Ex-husband in Marriage of Regalbuto, Case Nos. B310897/B310917 (2d Dist., Div. 3 Sept. 16, 2022) (unpublished) got a “double whammy” in a consolidated domestic violence restraining order (DVRO) trial against two ex-wives. He lost the trial and, during the way and afterwards, the family law trial judge granted ex-wife Lotte $400,000 in Family Code section 271 fees out of a requested $462,000 (payable $80,000 yearly, with ex-husband missing the first installment) and granted ex-wife Susan $60,000 in Family Code section 2030 fees (out of a requested $130,000), diminishing the requested amounts after finding some “contributory negligence” by the two ex-wives.

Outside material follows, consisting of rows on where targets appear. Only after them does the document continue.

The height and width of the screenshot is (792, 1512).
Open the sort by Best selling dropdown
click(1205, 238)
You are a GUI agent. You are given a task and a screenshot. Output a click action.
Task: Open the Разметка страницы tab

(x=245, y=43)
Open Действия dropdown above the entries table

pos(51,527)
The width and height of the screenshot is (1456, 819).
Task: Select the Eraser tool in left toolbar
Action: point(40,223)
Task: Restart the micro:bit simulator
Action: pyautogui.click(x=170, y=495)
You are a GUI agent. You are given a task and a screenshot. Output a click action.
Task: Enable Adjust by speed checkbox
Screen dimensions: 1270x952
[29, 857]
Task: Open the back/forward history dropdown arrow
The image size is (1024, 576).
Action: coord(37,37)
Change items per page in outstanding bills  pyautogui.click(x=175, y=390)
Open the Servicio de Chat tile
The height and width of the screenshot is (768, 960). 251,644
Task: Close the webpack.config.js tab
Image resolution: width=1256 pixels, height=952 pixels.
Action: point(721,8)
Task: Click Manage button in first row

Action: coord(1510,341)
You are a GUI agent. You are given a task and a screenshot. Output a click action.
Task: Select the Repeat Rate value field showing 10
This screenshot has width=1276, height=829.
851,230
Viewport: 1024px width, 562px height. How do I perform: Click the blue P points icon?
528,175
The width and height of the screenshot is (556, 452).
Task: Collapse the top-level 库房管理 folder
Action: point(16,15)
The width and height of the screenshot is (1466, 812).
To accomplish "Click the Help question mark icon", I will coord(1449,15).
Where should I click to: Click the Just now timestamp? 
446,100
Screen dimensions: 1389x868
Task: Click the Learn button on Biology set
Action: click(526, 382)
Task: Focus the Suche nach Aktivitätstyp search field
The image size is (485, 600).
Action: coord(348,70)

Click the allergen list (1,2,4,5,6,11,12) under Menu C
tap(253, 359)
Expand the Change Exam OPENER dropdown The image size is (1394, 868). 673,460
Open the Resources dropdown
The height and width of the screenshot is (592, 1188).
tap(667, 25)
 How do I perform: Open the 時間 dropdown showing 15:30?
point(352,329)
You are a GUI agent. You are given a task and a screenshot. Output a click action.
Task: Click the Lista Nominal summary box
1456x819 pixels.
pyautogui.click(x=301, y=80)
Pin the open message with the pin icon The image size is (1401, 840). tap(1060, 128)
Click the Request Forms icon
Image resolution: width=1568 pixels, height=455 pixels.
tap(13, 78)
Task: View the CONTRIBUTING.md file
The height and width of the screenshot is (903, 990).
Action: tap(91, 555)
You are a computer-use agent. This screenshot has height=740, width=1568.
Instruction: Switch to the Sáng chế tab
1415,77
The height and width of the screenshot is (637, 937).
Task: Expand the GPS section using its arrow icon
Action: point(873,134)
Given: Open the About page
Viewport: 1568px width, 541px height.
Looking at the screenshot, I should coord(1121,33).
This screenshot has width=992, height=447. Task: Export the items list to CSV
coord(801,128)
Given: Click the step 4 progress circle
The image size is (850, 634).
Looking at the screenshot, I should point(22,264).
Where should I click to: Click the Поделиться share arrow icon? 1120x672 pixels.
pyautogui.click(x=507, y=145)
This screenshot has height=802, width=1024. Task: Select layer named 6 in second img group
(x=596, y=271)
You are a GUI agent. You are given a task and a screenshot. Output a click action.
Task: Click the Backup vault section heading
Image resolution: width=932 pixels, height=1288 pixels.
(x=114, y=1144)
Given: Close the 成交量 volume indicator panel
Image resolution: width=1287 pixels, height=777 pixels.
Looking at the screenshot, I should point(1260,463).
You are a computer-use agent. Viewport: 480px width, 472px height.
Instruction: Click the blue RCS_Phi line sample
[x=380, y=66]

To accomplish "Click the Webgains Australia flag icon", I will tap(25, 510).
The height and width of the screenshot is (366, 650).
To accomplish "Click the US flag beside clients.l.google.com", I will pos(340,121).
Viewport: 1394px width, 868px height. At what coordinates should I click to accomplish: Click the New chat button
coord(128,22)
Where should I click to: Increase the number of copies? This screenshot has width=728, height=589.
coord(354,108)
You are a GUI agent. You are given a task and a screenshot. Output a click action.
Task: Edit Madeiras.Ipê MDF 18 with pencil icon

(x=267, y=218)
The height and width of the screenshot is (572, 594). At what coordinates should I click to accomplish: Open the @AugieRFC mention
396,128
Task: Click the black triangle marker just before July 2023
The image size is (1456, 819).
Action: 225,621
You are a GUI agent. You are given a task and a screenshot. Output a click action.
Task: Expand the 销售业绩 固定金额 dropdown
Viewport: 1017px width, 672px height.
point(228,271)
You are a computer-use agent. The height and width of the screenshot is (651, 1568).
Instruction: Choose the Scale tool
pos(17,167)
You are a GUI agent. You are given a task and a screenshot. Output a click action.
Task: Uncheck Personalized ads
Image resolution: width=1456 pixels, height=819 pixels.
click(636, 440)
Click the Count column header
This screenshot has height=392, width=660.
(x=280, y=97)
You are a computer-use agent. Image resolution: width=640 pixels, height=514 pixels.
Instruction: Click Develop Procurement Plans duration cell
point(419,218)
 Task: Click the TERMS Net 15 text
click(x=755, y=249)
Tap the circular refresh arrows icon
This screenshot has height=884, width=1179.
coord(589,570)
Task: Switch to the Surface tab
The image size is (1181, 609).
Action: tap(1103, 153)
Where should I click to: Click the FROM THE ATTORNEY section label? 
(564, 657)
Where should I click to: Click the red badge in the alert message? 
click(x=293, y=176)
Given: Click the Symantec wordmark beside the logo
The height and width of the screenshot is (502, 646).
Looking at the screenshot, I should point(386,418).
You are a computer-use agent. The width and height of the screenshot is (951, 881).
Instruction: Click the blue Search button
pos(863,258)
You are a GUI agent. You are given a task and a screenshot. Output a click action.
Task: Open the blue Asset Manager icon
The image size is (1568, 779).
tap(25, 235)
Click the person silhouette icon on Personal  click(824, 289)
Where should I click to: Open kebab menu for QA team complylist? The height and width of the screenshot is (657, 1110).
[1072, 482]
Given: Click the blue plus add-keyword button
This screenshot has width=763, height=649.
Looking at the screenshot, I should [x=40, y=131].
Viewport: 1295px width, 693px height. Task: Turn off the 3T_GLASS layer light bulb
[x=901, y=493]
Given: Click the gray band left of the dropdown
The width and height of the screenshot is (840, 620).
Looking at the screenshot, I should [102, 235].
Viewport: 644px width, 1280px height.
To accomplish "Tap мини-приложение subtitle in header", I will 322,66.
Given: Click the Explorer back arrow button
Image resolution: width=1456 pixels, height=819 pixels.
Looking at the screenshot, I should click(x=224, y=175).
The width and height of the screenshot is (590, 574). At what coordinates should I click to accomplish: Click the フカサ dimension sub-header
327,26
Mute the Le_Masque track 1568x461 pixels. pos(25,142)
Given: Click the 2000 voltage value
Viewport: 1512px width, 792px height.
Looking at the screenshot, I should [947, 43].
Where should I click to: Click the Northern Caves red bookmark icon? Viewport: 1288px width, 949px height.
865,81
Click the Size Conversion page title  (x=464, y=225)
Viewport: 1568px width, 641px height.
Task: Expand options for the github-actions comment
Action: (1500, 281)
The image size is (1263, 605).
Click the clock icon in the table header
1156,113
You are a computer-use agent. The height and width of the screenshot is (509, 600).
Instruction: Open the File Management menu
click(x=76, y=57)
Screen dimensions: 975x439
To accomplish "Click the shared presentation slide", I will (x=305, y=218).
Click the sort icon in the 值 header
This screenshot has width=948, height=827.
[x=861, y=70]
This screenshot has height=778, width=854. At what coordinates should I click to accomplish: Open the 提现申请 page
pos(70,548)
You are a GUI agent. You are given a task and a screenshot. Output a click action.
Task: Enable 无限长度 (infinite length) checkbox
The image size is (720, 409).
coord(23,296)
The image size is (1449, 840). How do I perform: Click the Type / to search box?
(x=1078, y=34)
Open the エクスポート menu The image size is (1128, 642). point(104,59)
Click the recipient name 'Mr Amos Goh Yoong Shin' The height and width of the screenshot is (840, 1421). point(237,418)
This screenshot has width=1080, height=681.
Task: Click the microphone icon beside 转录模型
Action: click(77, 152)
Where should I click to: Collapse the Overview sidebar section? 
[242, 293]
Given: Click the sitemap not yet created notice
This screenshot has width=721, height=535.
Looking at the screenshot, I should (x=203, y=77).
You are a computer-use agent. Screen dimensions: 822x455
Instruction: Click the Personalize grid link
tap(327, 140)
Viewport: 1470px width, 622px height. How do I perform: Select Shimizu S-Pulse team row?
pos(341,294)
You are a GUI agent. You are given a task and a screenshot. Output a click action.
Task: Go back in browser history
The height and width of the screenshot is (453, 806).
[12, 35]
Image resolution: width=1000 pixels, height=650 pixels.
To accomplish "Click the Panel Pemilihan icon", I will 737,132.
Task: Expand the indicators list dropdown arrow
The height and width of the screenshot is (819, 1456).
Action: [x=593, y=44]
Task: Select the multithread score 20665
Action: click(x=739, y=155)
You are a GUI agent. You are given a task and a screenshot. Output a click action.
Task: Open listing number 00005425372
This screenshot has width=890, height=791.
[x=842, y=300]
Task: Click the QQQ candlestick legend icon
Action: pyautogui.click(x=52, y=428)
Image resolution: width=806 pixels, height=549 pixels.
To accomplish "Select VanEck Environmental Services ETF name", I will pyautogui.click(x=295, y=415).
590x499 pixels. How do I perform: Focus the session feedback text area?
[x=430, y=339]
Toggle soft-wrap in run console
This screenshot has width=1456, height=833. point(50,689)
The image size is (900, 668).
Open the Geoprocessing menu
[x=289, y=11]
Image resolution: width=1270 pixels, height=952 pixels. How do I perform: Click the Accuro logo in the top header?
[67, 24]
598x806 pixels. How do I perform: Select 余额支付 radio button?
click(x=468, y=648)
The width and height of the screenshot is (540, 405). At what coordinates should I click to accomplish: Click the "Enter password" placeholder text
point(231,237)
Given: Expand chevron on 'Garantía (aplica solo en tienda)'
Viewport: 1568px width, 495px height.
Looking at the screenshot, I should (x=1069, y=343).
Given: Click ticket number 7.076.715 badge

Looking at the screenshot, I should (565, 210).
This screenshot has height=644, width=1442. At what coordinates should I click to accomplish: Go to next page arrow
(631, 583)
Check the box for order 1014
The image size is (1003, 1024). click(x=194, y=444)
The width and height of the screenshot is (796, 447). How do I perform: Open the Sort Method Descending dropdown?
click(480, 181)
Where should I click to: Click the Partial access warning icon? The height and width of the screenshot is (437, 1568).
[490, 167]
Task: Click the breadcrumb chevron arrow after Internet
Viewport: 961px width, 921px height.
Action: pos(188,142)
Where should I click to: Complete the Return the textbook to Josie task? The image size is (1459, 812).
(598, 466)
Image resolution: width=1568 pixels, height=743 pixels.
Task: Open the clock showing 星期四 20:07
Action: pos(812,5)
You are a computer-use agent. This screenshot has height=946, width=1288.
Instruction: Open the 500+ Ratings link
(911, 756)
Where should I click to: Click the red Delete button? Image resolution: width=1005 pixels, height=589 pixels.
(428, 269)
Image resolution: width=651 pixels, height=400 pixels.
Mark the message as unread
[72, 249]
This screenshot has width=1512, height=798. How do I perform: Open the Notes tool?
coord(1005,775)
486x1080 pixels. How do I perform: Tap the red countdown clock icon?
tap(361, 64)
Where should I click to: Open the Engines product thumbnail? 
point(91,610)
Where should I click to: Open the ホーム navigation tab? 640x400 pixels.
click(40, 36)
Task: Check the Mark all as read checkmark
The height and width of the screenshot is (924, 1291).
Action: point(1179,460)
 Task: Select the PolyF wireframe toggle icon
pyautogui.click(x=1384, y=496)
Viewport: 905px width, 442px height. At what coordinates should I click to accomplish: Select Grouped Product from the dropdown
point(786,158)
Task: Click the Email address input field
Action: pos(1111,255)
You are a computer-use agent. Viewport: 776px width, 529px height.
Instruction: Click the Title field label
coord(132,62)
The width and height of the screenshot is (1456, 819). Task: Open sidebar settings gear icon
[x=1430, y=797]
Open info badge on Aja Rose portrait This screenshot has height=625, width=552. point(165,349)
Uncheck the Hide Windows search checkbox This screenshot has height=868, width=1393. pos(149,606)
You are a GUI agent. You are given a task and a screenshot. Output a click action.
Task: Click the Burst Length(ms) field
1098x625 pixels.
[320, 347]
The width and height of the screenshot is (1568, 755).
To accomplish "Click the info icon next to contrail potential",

Husband appealed, claiming principally that he did not have the ability to pay and that loans/gifts from his parents should not be counted in the ability to pay analysis. After invoking its discretion to not dismiss the appeal under the disentitlement doctrine for failing to make the first $80,000 payment to Lotte and allegedly not making child support payments (the latter being contested), the 2/3 DCA disagreed that ex-husband not have the ability to pay despite recognizing that the two fee awards were substantial in nature. It found that the loans/gifts could be counted, as well as monthly trust distributions to ex-husband by his parents and his living rent free in his parents’ Santa Monica condominium transferred to them completely with no real explanation. (In re Marriage of Smith, 242 Cal.App.4th 529, 531-535 (2015).) Susan was a freelance makeup artist, so there was a disparity in access to funds. As far as the bottom-line math, ex-husband received about $140,000 in employment and parent funding and had yearly expenses for fees and child support of $180,000. However, given the help from parents, the awards—though high—were no abuse of discretion in the end.